§ **Tugas Pengerjaan**:
Jawablah pertanyaan berikut berdasarkan petikan tentang peringatan HUT ke-7 Mahkamah Konstitusi.
1. Kapan Puncak Peringatan HUT ke-7 Mahkamah Konstitusi digelar?
2. Opini apa yang diraih MK dalam laporan pengelolaan keuangan, dan selama berapa tahun berturut-turut?
3. Satu hal apa yang menurut petikan belum dimiliki MK?

Kamis, 19 Agustus 2010

DARI PERINGATAN HUT KE-7 MAHKAMAH KONSTITUSI MENGAWASI PENGAWAL KONSTITUSI

Tak perlu saran lagi. Sudah sempurna itu MK!” Begitu jawab spontan aktor Anwar Fuadi ketika ditanya TV One tentang apa sarannya untuk MK. Jawaban itu diputar saat MK menggelar Puncak Peringatan HUT ke-7 Mahkamah Konstitusi, 8 Agustus malam lalu. Persoalannya, apa iya MK begitu sempurna dan tak memerlukan saran?

Sebagai lembaga negara dan lembaga peradilan, MK memang punya nilai rapor sempurna. MK sukses memproduksi putusan yang menjadi terobosan penting bagi penegakan hukum dan demokrasi di tanah air. MK punya hakim dengan stigma positif: berintegritas, bersih, jujur dan independen. Proses persidangan di MK terbukti transparan dan tanpa intervensi pihak manapun. Sementara secara kelembagaan, MK bersih dari korupsi. Buktinya, opini WTP (Wajar Tanpa Pengecualian) dalam laporan pengelolaan keuangan, diraih empat tahun terakhir berturut-turut.

Melihat kenyataan itu, jawaban Anwar Fuadi tentunya tidak keliru. Tetapi, ada satu yang tercecer, MK mungkin sempurna dan nyaris punya segala yang baik-baik kecuali satu hal, yaitu mekanisme pengawasan bagi dirinya.


Sindrom ”Joshua”

Adalah luar biasa, bocah tujuh tahun telah sampai ke puncak prestasi yang demikian tinggi. Kondisi itu selain menggembirakan juga mengkhawatirkan. Menggembirakan karena prestasi sudah dapat diraih. Sementara mengkhawatirkan karena dengan begitu MK berpeluang terkena sindrom ”Joshua”. Sindrom ini untuk menyebut tren puncak kejayaan seseorang yang dicapai pada saat usia bocah saja. Begitu tumbuh dewasa, grafik kejayaannya merosot jauh tak terbendung meski upaya survive sudah dilakukan.

§ **Data**:
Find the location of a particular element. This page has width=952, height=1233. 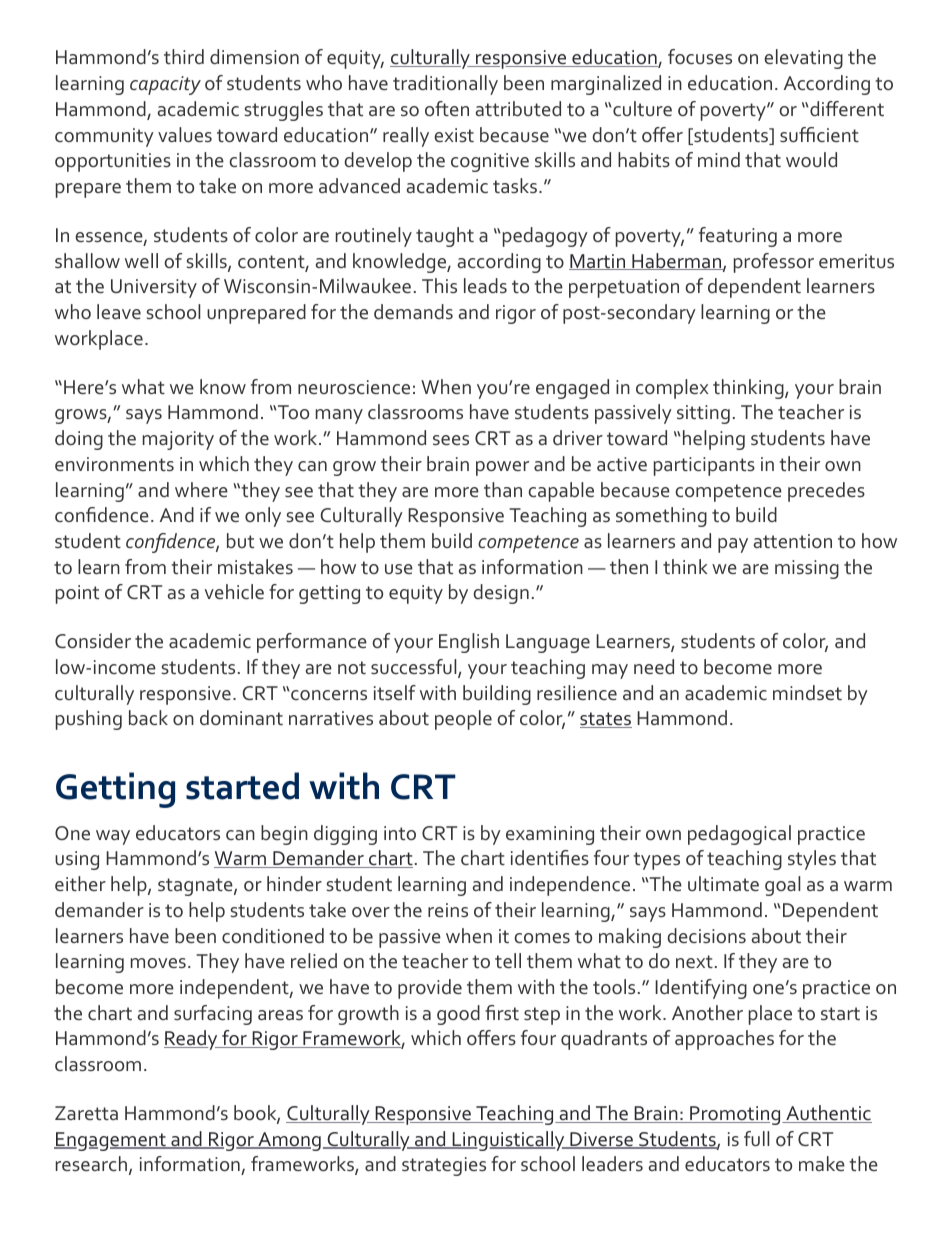

design is located at coordinates (501, 594).
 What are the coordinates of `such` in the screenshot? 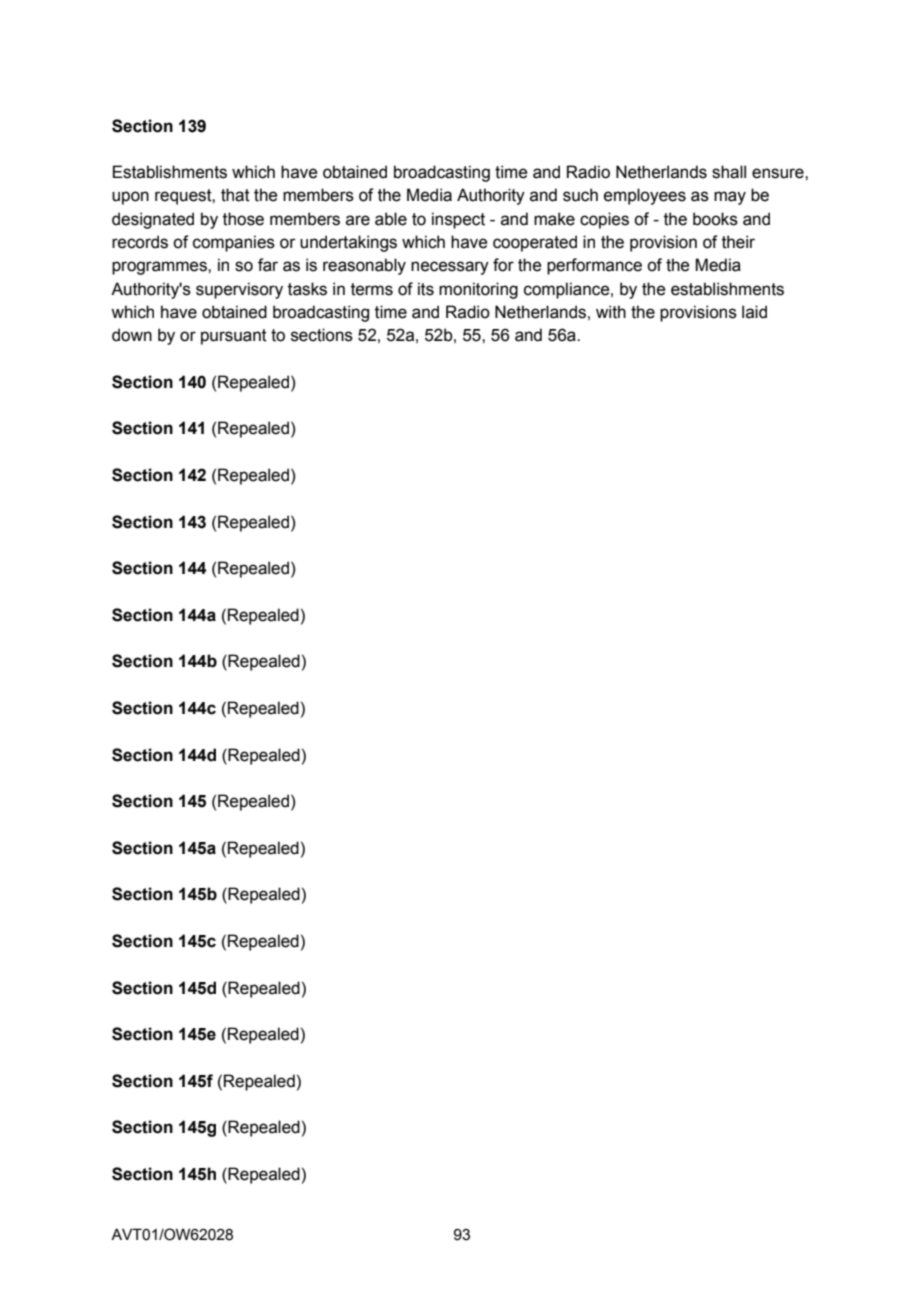 It's located at (580, 195).
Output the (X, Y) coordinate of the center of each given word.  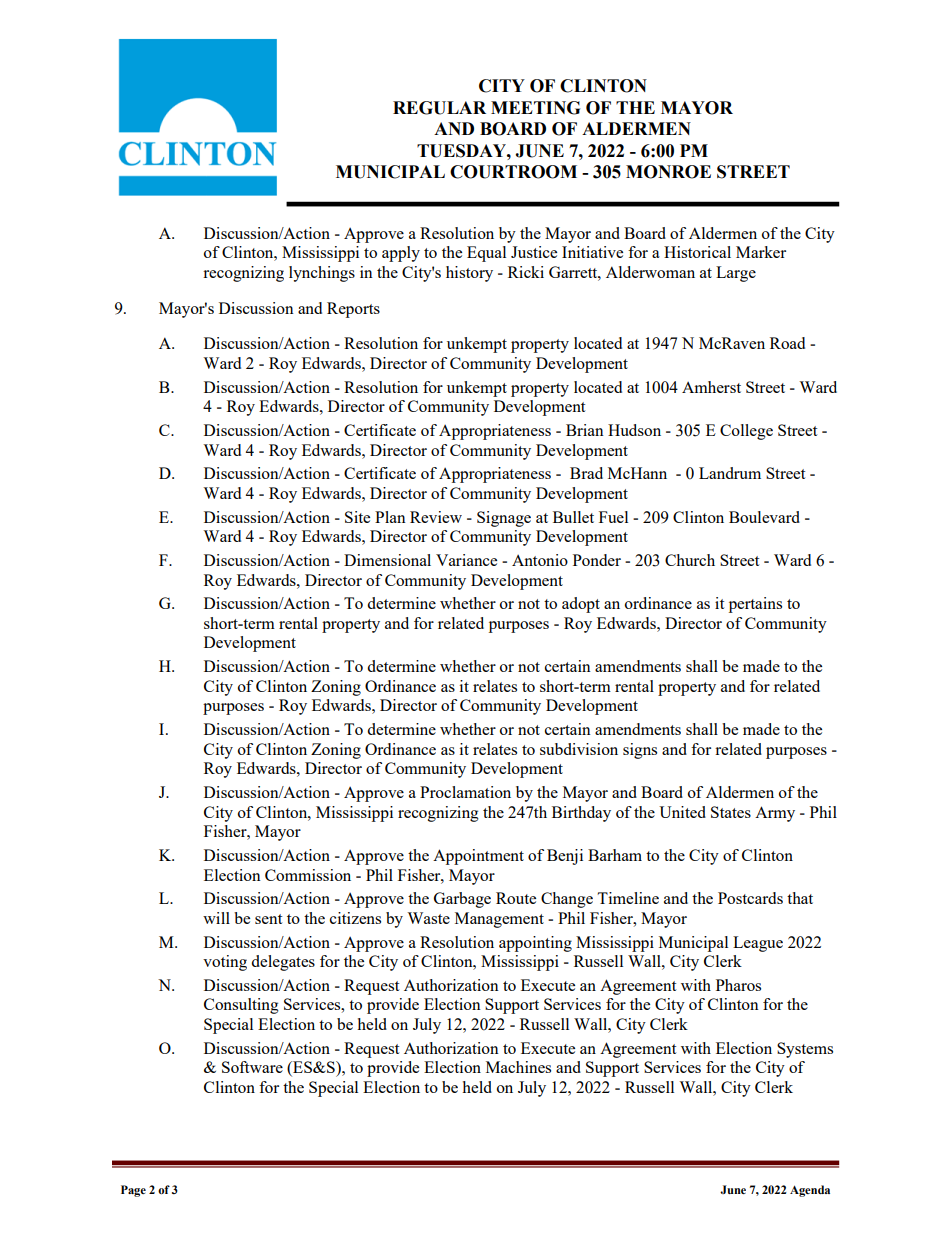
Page (133, 1191)
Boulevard (764, 517)
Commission (308, 875)
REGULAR (439, 108)
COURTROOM (513, 172)
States (731, 812)
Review (436, 517)
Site (357, 517)
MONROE (668, 172)
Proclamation (465, 792)
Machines (518, 1067)
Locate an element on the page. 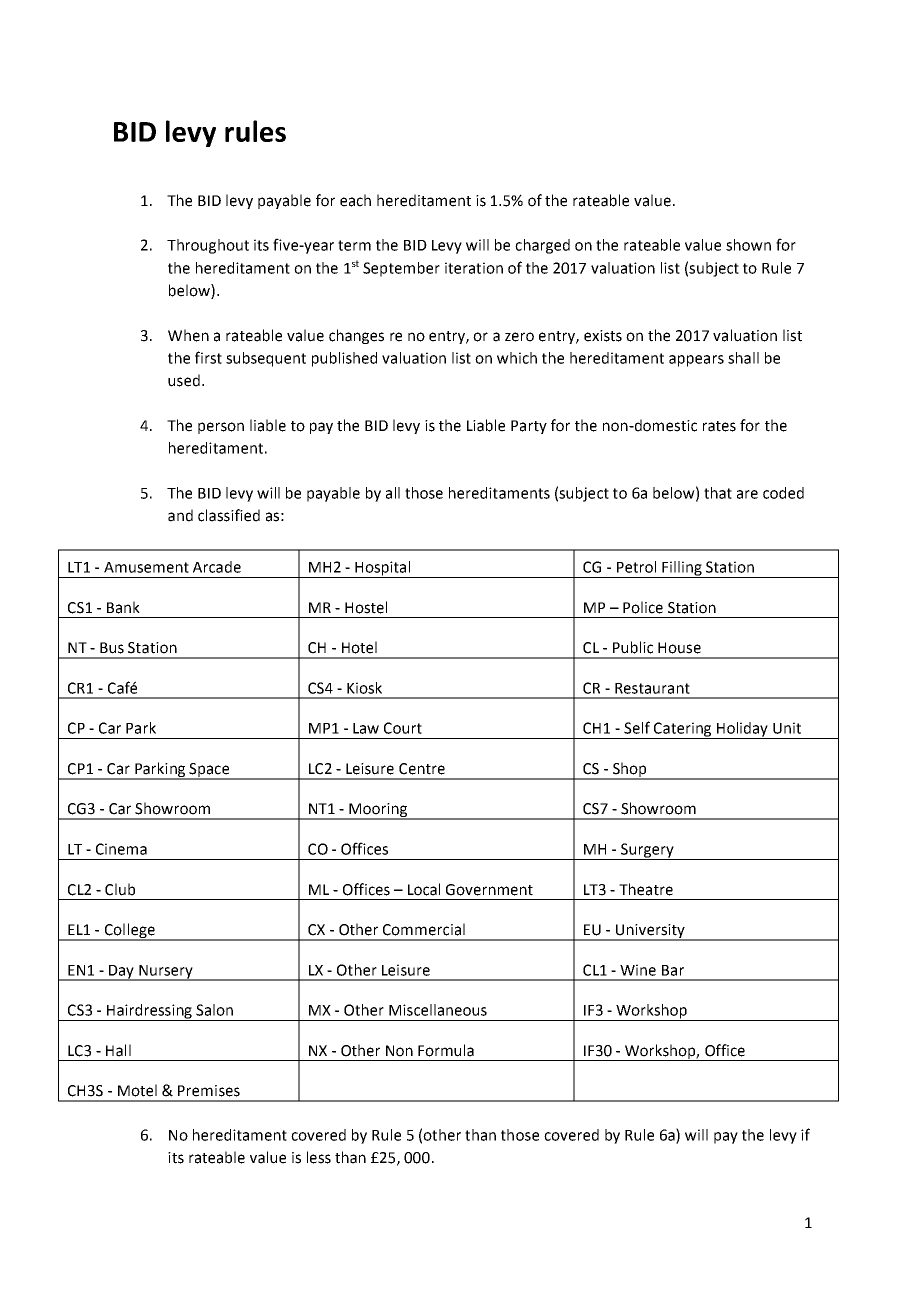  shown is located at coordinates (748, 245).
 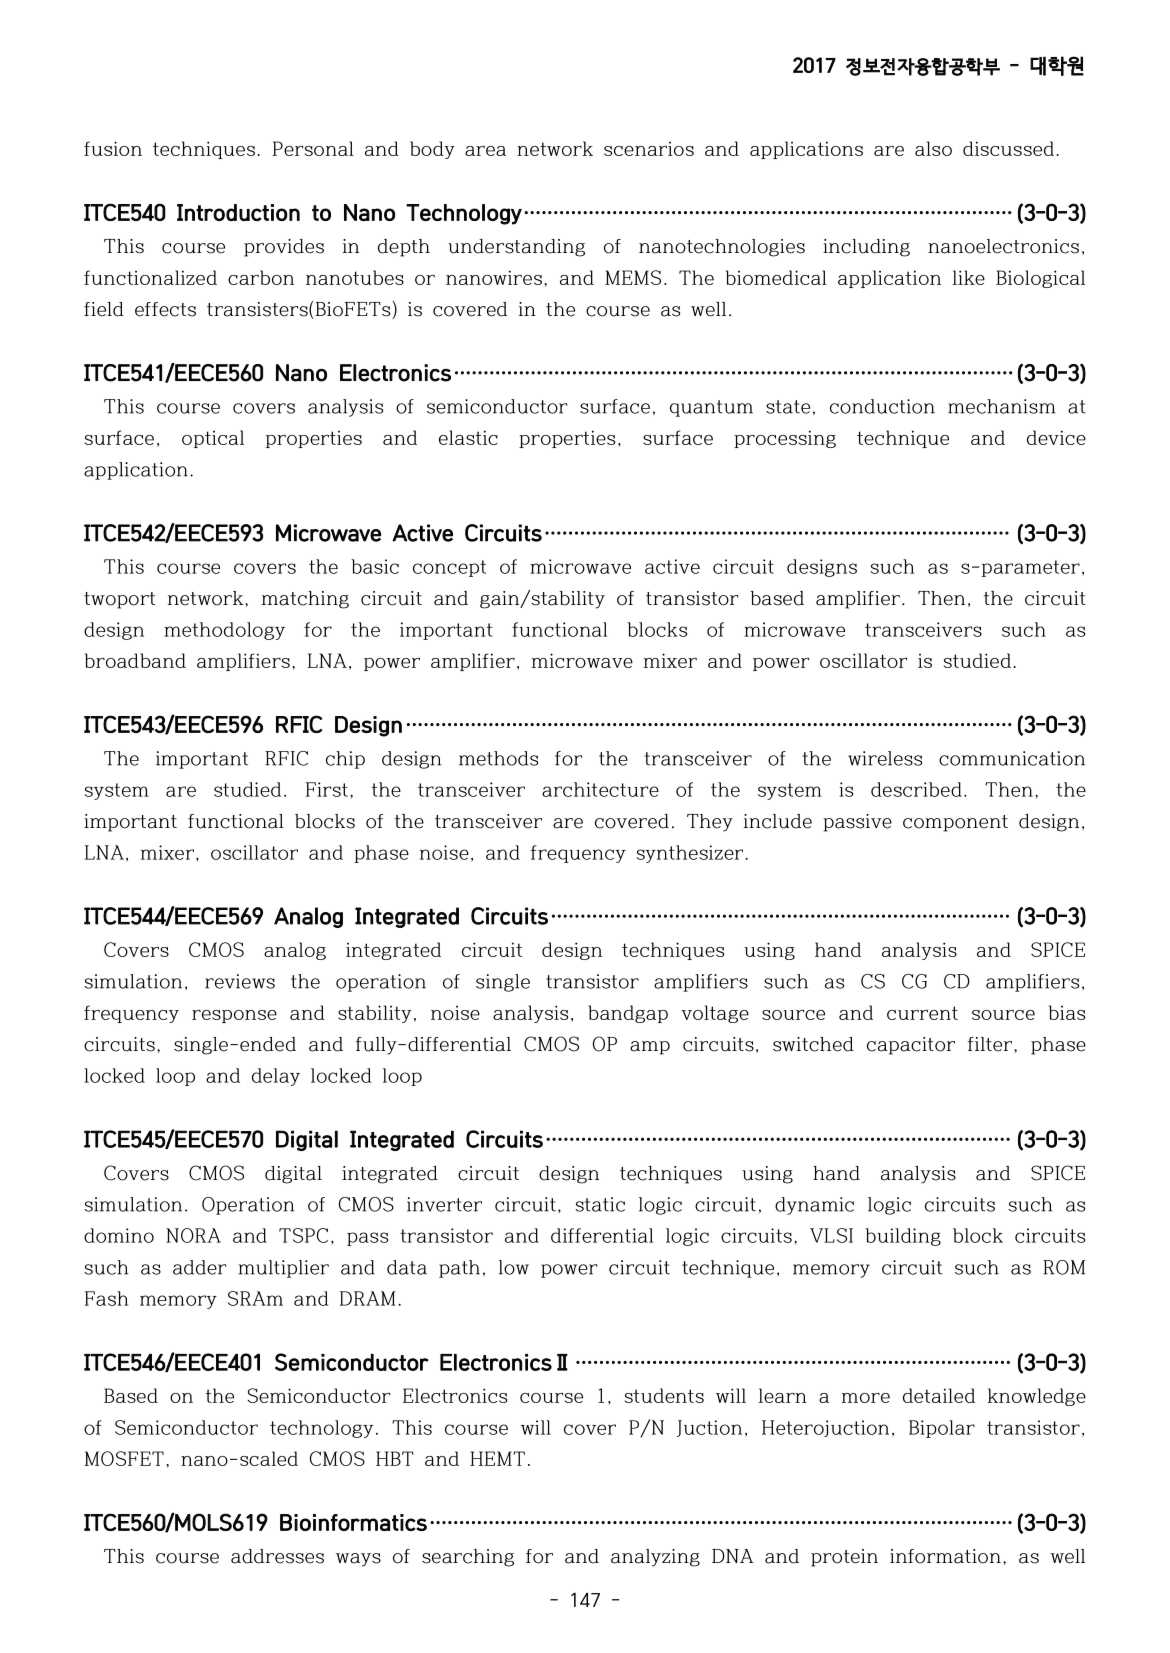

§ **Penyelesaian Latihan**:
1. Pada 8 Agustus malam.
2. Opini WTP (Wajar Tanpa Pengecualian), selama empat tahun terakhir berturut-turut.
3. Mekanisme pengawasan bagi dirinya.